Pocas veces he podido hablar de España en España con la mente abastecida de afables y apetecibles argumentos. Si pregunté no fui respondido y si se me respondió fue de tal modo abrupto que hube de reposar mi fatiga de nada en las perfecciones muertas de lo afirmado sin remedio. Oí mil veces que nuestras desgracias no han sido jamás fruto de las propias torpezas sino contrabando reseco de diabólicos enemigos y que nuestros aciertos, si alguno vale como tal, son hijos de un heroísmo que al fin acaba yerto en brazos de una gloria vieja. Crecí leyendo a media luz discursos admirables de mentes solitarias que amaban el camino peligroso y no la estancia fácil en el mesón vinatero, puerto de atraque de tribus que repelen despertar para conocer el mundo. A quienes así leí –heterodoxos que don Marcelino Menéndez y Pelayo prendía con su alfiler de entomólogo en el corcho católico de su estudio– mi homenaje. Y me hice hombre, o eso creo, bajo gobernantes que se empeñaban, cada vez que suspiraba, en meterme la cabeza bajo el ala a fin de que permaneciese en el letargo sacristán. La única versión que me dieron del orden fue a través de una ley ruda y gerundiba sostenida por la mano inmisericorde de los que administraban la represión. Libertad fue siempre para mí sumisión a poderosos avaros, y democracia, un catecismo repleto de infierno. Me invitaron de codillo a participar en todo, pero mi voz, decían, siempre destruía la quietud de los durmientes para convertirla, al parecer, en una sugestión de sangre.
Siempre viví bajo la espada de caudillos toscos que garantizaban la propiedad inmóvil en un horizonte de trigo. Hube de callar cien veces y así ocurrió que cada vez que explicaba la justicia me quitaban el pan y cada vez que me daban pan me arrebataban la justicia. Nunca pude tener las dos cosas al mismo tiempo sin despertar mil sospechas. El buen sentido era obediencia y la búsqueda de otra historia constituía el crimen. Mi paisaje estaba poblado de monumentos con soldados a caballo que regresaban de alguna triunfal derrota. Y mis horas se han ido en espera de la libertad que me han robado reyes prevaricadores. Junto a mi oreja siempre escuché que la filosofía destruía el alma y que el pensamiento era una masturbación. De vez en cuando me asomaba al amanecer luminoso y España seguía dormida. La revolución a la que entregué mi ansia se quedó, vez tras vez, en revuelta de valientes y en muertos enterrados sin memoria. Pretendí la ciencia, pero siempre constituyó un ejercicio desesperado y culpable. Soy español, pero me declaro inocente.

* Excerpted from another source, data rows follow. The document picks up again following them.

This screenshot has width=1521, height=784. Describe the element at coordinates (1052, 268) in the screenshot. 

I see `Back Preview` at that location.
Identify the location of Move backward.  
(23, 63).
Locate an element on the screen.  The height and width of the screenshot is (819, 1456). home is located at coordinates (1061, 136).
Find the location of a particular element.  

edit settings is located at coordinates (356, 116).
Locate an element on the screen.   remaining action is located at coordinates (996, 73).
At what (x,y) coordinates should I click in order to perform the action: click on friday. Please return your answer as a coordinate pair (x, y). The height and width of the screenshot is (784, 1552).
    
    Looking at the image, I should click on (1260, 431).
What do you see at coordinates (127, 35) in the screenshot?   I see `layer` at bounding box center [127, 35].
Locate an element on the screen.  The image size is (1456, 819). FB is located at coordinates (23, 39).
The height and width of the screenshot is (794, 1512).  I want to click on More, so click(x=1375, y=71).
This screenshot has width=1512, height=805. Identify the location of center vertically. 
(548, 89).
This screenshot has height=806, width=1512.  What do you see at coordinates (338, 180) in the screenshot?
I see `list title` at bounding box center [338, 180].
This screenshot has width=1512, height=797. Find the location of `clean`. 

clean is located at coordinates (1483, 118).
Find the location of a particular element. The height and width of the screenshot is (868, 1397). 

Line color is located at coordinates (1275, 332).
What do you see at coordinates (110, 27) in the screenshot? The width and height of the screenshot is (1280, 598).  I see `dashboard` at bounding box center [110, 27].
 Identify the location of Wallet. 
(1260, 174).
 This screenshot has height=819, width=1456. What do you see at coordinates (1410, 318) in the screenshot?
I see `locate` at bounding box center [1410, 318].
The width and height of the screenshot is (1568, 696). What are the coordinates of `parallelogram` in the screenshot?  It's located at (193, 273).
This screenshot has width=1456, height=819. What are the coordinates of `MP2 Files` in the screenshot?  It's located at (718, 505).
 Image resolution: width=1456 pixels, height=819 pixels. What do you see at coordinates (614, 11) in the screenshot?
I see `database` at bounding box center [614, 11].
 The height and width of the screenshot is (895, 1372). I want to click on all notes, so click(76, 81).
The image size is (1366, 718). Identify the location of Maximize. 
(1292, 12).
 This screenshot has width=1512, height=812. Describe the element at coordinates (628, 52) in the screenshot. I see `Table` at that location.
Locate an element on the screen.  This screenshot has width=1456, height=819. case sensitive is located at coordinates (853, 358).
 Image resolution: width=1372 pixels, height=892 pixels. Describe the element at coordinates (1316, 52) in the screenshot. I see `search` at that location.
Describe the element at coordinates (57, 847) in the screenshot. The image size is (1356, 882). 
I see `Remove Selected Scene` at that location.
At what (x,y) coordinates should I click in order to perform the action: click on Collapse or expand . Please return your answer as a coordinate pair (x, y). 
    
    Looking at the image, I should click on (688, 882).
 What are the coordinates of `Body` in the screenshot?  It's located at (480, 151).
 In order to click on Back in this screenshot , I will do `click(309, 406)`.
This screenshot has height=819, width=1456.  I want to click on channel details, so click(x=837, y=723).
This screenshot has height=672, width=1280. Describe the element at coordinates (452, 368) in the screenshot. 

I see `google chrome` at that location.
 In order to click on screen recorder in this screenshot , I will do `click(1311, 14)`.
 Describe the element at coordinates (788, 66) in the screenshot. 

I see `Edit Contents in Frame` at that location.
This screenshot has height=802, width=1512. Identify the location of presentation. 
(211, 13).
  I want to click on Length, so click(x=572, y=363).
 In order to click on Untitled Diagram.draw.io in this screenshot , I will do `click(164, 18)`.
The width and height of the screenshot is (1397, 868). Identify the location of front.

Fue ayer, precisamente, cuando topé de nuevo con la sempiterna España. Un ministro, un tal Fernández, andaba en acabar una pajarita de papel con una ley para la seguridad ciudadana. Una ley para reconocer, detener y someter. Un texto para proteger a los únicos ciudadanos posibles, que son los que reconocen, detienen y someten. Paz, siempre paz. Pax romana, paz europea, paz peatonal, paz de los propietarios de poco o de mucho, paz de los que duermen para soñar con un queso. Paz para los leones del Congreso, que no rugen para soslayar la multa. Paz de los muertos, que nunca acaban de morir aquí por evitarse tal vez la acusación de delito contra la salud pública.
Y ayer, precisamente ayer, una dama surgida del muslo de Júpiter, porque las urnas nunca son de fiar, se alborotaba con los rulos del protocolo municipal aún puestos y pedía al tal Fernández, ministro, una pista más allá del Manzanares, donde Madrid se vuelve majo y nardo, para que los madrileños se manifiesten sin despertar a los que no se manifiestan y cuyo derecho a dormir es sagrado. Una pista para el grito sordo, ya que eso es el grito que no sacude a la calle a fin de alzarla por la justicia debida. Un grito para gatos sorprendidos en los extrarradios olvidados.
Y ayer, precisamente ayer, porque el ayer de España es siempre un pasado perfecto, la policía volvía a echar mano de vascos nuevos de prisión para hacer de ellos nuevamente, tercamente, neciamente anuncio del mal y promesa de restitución del orden siempre ordenado, libertad aparte.
Y ayer, precisamente ayer, porque no hay forma de ser lunes en España, los jueces constitucionales, todos medalla y encaje, anunciaban a los catalanes que no se molesten en ser libres, ya que si ellos, los jueces, no lo son por qué han de liberar la espardenya del almogávar que ha nacido en el Mediterráneo, mar concreto y razonable y no océano bordeado de teología urgente y repetida. Espardenya y barretina de esos catalanes que andan, dale que dale a la tenora, por los Bruchs para irle a contar chismes de independencia a la Verge de Montserrat, que es negra de puro quemada que está ¡Hablad, buen abad, hablad!
Y ayer, precisamente ayer, el ministro de la Defensa española, precisamente ese ministro, y el que quiera saber que vaya a Salamanca, clamaba que Dios libre a los catalanes de ser libres, inaceptablemente libres, porque ya se sabe que Mambrú se fue a la guerra ¡Qué dolor, qué dolor, qué pena!
¿Hasta cuándo tendremos que dormir? Soy vasco y catalán de alma porque me gusta andar en la busca apasionante del trébol de cuatro hojas, que en eso consiste la vida. Quizá fuera español si me dejaran cambiar mi palabra en el apasionante juego de la libertad; si no me encuadernaran en piel de vaca vieja y me colocarán en estante cerrado con la verdad ya escrita para siempre.
Por qué al español le costará tanto ser libre? ¿Por qué teme tanto a la democracia que solo la reconoce en la algarada de carrera y guardia? ¿Qué ha mamado políticamente ese español que repugna participar en la fiesta de las demás libertades? ¿Quién le ha dicho a ese español que el pensamiento liberado no libera en todas sus dimensiones al que piensa? Nadie, con autoridad suficiente y desarmada, ha dicho a los gobernantes de Madrid que el yo nacional se crece al participar con generosidad en el tú de las naciones que pacen en su propia libertad ¿Qué contiene la enseñanza para la ciudadanía?
Y ahora ¿a quién envío yo este testamento de español desierto de voz y temeroso de infierno? ¿Al Sr. Rajoy? No está. ¿Al rey? Está en Africa cazando leopoldos. ¿Al presidente del Constitucional para que nos reconstituya el ADN democrático? No le conozco bastante, aun conociéndole tanto. ¿Por los canales ordinarios o por la vía de apremio? ¿Lo dejo clavado en la puerta catedralicia de la Almudena como un pequeño Lutero frente al canon y las indulgencias?
España, qué simpleza tan complicada. Y uno en ella.